Title: 20 best audio books of all time
Author: Carole Mansur, The Telegraph
Full Text & Source:http://www.telegraph.co.uk/books/what-to-read/20-best-audiobooks-of-all-time/
The Internet, Online, 20/01/2017
Following the announcement that sales have doubled in the past five years, Carole Mansur picks the 20 best audiobooks of all time:
1 A Delicate Truth written and read by John le Carré
(10 hrs 30 mins, Penguin/Audible download £13.10)
Le Carré’s 23rd novel, a post-Iraq inquest into the privatisation of war, seals his reputation as a consummate reader of his own work, even into his 80s.
2 The Curious Incident of the Dog in the Night-Time by Mark Haddon
read by Ben Tibber
(6 hrs 3 mins, Random House/Audible download £15.20)
Peripheral sounds – thuds on the stairs, the roar of a Tube train – suggest the sensitivity to noise of the 15-year-old narrator with Asperger’s. Precursor of the acclaimed play.

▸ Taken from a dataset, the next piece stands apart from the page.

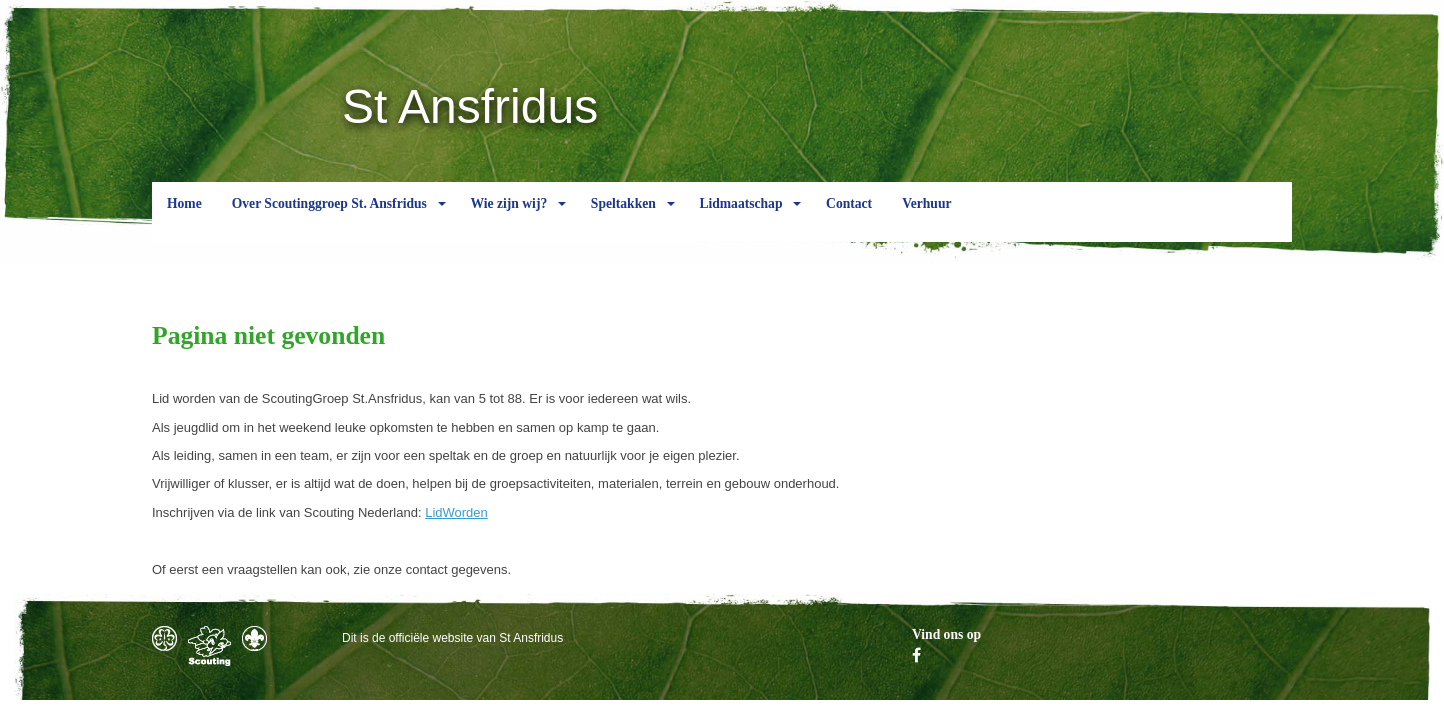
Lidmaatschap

3 Plain Tales from the Hills by Rudyard Kipling
read by Martin Jarvis
(4 hrs 59 mins, CSA/Audible download £9.60)
The doyen of audiobook readers reveals the arch imperialist to be a sly and subtle observer of the British caste system in India. You can almost hear the tinkle of teacups.
4 A Short History of Nearly Everything by Bill Bryson
read by William Roberts
(18 hrs, Audible download £18.35)
In his journey around the universe, or the story of “how nothing became something”, Bryson is a lucid guide and creator of mostly good jokes.
5 Harry Potter and the Goblet of Fire by J K Rowling
read by Stephen Fry
(20 hrs 55 mins, Pottermore download £32.99)
Fry deserves a long-service award for narrating the seven-volume series of wizardry. In this, the fourth, he skewers Rita Skeeter, the journalist with a Quick Quotes quill.